And of course Liz Taylor, Sharon Stone and the other Aids-fighting New Worlders were back for their annual fundraising feast at Moulin des Mougins. You see, America does sometimes do good works. It also, moving on, provided the late great treat in the Directors Fortnight. The omega to OSAMA’s alpha. Ross McElwee’s BRIGHT LEAVES.

Whaddawe call this? Documentary? Auto-biopic? Navel gazing? Or just a Fabulous Thing? A thing out of North Carolina?

McElwee made the great SHERMAN’S MARCH, a classic of unclassifiable  musing, a work you could call Seinfeldianly a film about nothing. ‘Nothing’ of course is another word for everything. Here McElwee discovers, near the start, that his tobacco-planting great grandfather was the inspiration for Gary Cooper’s role in BRIGHT LEAF (Michael Curtiz, 1950). No one remembers that film, though everyone recalls its immediate Cooper precursor THE FOUNTAINHEAD. That too co-starred BRIGHT LEAF’s Patricia Neal whom McElwee interviews near the end, a lost diva looking out over garbage bags from a small hotel hosting a minor festival.
---+---
» Exercises to complete:
A. Copy the Bright Leaves review word for word from "And of course" to "McElwee’s BRIGHT LEAVES.".
B. Write the next part of the Bright Leaves review, starting right after its last sentence.
The material after this comes from a different source.
---+---
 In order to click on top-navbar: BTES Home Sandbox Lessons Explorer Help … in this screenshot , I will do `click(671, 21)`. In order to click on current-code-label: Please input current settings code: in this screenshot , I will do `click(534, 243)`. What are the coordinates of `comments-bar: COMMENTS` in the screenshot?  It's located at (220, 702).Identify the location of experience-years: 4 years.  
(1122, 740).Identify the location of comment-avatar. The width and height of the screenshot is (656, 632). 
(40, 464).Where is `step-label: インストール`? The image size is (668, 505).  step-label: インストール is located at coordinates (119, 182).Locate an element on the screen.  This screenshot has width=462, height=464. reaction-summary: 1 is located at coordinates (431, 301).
---+---
» Answers in order:
A.
And of course Liz Taylor, Sharon Stone and the other Aids-fighting New Worlders were back for their annual fundraising feast at Moulin des Mougins. You see, America does sometimes do good works. It also, moving on, provided the late great treat in the Directors Fortnight. The omega to OSAMA’s alpha. Ross McElwee’s BRIGHT LEAVES.

B.
We all come to it (implies McElwee). Great Grandad certainly did. He went bust thanks to the Duke Company, rival baccy-growers who took over the famous brand name ‘Bull Durham.’ McElwee runs the stations of dynastic humiliation like the brave soul he is. The Duke mausoleum is a private cathedral; great grandad’s gravestone is the size of a suitcase. (It has also been nudged out of position by an errant lawnmower). A yapping dog ruins a scene of genealogical stocktaking. A home movie clip of Ross’s late dad, a Presbyterian doctor, puzzles him because dad is wearing a yarmulka. And when the director-narrator visits the widow of the author who wrote BRIGHT LEAF’s source novel, she says her ex-spouse didn’t base the character on John Howard McElwee at all. Never heard of him.

In short he’s done it again. McElwee has fashioned another cracker from a quidnunc. A dry, droll, exquisitely sidelong film, formed from the ruins or rearrangements of a personal spiritual scrapbook. (His divagations on tobacco itself, its joy and its misery, are the best since Thomas Mann). In short, all independent distributors, rush now.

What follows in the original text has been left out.